WHAT TO WORK ON:
Please set down word for word every line from the one holding "Task: Select VBAProject" to the end of the data below, both included.

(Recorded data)
##########
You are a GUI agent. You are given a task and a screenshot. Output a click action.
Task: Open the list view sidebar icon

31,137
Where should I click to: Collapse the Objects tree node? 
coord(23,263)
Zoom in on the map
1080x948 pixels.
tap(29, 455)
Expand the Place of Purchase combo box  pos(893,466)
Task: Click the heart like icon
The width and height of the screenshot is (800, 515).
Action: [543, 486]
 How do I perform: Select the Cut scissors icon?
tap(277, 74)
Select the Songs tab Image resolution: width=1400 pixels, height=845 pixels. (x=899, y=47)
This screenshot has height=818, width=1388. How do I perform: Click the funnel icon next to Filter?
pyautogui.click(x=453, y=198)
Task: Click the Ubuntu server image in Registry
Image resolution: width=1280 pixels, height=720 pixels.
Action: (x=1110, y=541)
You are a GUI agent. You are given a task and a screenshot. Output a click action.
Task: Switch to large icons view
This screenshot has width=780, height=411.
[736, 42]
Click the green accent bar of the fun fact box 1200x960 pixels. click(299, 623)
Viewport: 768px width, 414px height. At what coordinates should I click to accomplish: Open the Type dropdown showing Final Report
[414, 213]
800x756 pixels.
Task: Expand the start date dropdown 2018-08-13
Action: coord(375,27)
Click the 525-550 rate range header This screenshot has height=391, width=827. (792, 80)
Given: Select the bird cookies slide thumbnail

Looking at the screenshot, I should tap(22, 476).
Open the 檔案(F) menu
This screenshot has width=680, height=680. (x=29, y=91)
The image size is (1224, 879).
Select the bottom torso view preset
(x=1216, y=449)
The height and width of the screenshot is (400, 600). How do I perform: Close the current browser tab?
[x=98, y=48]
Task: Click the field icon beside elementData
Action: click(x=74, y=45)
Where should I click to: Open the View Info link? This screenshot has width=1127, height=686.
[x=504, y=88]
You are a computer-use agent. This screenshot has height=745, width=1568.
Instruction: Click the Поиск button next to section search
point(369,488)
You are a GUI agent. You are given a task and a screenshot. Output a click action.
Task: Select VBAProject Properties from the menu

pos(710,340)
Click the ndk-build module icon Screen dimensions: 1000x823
##########
OUTPUT OF THE TASK:
Task: Select VBAProject Properties from the menu

pos(710,340)
Click the ndk-build module icon Screen dimensions: 1000x823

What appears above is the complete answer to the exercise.